What to do:
The entries below hold a line with "The height and width of the screenshot is (694, 1063)." and a line with "Image resolution: width=940". Return those lines and all that lie between them, exactly and only.

Data extracts:

================================

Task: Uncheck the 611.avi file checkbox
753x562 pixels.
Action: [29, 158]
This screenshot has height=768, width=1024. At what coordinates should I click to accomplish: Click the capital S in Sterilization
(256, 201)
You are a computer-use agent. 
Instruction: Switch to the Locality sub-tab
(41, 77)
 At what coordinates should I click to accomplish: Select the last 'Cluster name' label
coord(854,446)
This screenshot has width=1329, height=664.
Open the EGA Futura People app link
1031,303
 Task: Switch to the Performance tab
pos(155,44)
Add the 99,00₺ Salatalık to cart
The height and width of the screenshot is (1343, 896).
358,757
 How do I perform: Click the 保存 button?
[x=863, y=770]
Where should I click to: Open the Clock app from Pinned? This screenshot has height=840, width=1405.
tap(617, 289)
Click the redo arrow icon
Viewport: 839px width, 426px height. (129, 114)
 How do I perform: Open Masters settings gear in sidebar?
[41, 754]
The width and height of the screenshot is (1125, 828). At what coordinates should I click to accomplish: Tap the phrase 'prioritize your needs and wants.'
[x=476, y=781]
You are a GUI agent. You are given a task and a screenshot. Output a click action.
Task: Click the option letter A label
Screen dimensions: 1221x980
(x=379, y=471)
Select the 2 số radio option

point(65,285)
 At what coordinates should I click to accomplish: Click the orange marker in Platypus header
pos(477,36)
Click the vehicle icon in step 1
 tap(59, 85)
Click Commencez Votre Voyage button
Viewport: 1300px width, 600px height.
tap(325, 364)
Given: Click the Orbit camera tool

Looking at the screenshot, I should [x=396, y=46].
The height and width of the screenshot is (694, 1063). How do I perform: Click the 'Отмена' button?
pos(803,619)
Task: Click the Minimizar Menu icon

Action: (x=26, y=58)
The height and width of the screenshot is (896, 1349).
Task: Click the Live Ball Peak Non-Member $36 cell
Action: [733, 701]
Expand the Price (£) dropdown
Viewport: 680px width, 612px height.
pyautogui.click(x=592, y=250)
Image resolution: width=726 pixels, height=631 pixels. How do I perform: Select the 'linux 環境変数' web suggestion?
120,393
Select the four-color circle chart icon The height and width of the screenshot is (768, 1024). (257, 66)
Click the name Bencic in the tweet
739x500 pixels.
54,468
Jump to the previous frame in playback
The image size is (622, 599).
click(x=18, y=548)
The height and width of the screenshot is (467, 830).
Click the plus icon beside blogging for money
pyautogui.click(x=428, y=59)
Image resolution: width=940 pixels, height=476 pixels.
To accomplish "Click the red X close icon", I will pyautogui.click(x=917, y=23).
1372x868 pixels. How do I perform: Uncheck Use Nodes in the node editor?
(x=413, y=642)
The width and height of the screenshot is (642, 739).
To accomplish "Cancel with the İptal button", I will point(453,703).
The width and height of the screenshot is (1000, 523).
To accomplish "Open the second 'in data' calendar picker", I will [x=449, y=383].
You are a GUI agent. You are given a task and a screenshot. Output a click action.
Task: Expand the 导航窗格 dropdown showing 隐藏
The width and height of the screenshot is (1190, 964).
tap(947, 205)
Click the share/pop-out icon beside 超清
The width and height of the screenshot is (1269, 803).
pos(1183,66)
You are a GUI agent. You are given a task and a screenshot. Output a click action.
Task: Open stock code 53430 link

================================

Result of this exercise:
The height and width of the screenshot is (694, 1063). How do I perform: Click the 'Отмена' button?
pos(803,619)
Task: Click the Minimizar Menu icon

Action: (x=26, y=58)
The height and width of the screenshot is (896, 1349).
Task: Click the Live Ball Peak Non-Member $36 cell
Action: [733, 701]
Expand the Price (£) dropdown
Viewport: 680px width, 612px height.
pyautogui.click(x=592, y=250)
Image resolution: width=726 pixels, height=631 pixels. How do I perform: Select the 'linux 環境変数' web suggestion?
120,393
Select the four-color circle chart icon The height and width of the screenshot is (768, 1024). (257, 66)
Click the name Bencic in the tweet
739x500 pixels.
54,468
Jump to the previous frame in playback
The image size is (622, 599).
click(x=18, y=548)
The height and width of the screenshot is (467, 830).
Click the plus icon beside blogging for money
pyautogui.click(x=428, y=59)
Image resolution: width=940 pixels, height=476 pixels.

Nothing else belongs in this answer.